* **EXERCISE BRIEF**: Give again the lines of the data from its first line through the line with "Given: Select the Дата column header". Change nothing.

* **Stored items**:

%%

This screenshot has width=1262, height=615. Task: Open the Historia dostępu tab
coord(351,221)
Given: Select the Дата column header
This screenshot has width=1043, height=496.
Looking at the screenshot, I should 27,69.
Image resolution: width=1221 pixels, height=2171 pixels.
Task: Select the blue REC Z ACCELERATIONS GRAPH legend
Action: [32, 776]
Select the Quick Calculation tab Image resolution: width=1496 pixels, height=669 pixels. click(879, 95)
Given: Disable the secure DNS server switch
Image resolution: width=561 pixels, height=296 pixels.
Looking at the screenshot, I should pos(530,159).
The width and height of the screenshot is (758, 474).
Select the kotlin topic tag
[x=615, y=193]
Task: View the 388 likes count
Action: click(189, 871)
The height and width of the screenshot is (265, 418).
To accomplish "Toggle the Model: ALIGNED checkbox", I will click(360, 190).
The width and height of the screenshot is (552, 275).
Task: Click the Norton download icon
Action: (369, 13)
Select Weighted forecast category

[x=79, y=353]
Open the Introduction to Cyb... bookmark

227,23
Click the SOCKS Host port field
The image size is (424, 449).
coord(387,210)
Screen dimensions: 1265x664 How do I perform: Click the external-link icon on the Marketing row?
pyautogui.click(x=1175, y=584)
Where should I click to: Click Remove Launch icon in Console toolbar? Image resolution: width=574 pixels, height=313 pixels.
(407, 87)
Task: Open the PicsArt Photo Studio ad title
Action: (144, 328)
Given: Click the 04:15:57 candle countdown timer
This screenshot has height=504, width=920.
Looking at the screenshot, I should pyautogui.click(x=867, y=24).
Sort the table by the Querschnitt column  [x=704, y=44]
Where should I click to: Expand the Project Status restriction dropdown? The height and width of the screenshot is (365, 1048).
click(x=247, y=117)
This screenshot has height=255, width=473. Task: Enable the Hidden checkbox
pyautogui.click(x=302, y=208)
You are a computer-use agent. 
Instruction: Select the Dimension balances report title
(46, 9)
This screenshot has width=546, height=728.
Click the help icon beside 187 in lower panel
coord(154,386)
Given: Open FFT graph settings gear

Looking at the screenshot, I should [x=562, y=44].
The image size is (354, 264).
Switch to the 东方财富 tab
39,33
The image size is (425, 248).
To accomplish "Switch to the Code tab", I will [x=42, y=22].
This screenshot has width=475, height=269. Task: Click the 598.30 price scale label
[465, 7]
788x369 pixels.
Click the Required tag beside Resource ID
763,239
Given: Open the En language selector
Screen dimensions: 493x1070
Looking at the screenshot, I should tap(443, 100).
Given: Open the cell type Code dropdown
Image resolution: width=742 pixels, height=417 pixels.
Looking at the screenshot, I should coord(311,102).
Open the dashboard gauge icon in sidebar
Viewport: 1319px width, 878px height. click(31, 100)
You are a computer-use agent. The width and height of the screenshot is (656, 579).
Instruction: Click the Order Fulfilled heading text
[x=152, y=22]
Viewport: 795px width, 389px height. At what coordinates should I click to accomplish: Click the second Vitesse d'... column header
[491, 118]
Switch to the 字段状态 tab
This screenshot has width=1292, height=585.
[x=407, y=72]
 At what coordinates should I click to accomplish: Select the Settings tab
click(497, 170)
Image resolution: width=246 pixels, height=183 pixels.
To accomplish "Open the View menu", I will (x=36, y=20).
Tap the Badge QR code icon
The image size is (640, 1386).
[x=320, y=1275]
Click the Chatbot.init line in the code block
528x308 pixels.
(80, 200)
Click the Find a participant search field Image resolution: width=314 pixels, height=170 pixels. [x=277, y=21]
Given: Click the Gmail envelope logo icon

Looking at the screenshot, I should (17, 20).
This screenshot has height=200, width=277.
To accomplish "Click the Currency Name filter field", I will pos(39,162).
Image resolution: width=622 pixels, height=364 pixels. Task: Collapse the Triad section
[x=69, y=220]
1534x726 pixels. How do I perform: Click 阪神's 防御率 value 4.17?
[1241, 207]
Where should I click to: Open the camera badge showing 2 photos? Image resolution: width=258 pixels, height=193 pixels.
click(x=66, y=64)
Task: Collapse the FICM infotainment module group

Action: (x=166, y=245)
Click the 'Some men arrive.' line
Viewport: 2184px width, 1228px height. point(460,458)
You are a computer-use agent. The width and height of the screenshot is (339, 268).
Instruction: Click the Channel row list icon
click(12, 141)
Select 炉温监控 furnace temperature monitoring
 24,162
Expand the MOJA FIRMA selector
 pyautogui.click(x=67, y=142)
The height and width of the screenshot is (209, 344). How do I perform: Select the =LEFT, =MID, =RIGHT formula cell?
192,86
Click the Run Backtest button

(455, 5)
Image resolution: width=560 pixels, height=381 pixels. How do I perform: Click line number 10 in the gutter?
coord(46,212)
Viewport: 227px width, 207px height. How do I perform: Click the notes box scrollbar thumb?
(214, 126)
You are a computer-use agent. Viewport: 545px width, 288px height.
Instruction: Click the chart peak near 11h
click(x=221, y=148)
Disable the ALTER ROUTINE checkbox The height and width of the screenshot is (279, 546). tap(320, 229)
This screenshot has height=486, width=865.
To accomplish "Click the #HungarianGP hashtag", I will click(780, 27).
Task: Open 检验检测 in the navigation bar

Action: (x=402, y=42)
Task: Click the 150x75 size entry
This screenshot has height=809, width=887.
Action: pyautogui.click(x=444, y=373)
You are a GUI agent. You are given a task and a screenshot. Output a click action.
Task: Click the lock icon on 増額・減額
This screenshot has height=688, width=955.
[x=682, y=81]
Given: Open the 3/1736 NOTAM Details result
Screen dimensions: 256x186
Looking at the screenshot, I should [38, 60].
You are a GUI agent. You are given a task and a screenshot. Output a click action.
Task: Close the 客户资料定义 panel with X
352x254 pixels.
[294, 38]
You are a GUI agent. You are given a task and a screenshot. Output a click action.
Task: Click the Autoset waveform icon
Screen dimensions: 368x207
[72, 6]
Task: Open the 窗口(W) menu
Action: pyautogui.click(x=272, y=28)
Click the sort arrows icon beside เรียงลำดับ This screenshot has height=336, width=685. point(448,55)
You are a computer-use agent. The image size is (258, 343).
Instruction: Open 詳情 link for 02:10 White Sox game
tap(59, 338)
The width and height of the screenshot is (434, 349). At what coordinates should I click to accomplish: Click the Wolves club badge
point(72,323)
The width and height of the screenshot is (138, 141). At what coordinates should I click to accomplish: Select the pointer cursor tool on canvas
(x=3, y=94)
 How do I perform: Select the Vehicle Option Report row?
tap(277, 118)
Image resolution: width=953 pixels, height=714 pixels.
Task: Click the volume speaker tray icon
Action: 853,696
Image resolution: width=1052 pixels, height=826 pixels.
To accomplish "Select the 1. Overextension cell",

%%

* **ANSWER TO THIS PROBLEM**:
This screenshot has width=1262, height=615. Task: Open the Historia dostępu tab
coord(351,221)
Given: Select the Дата column header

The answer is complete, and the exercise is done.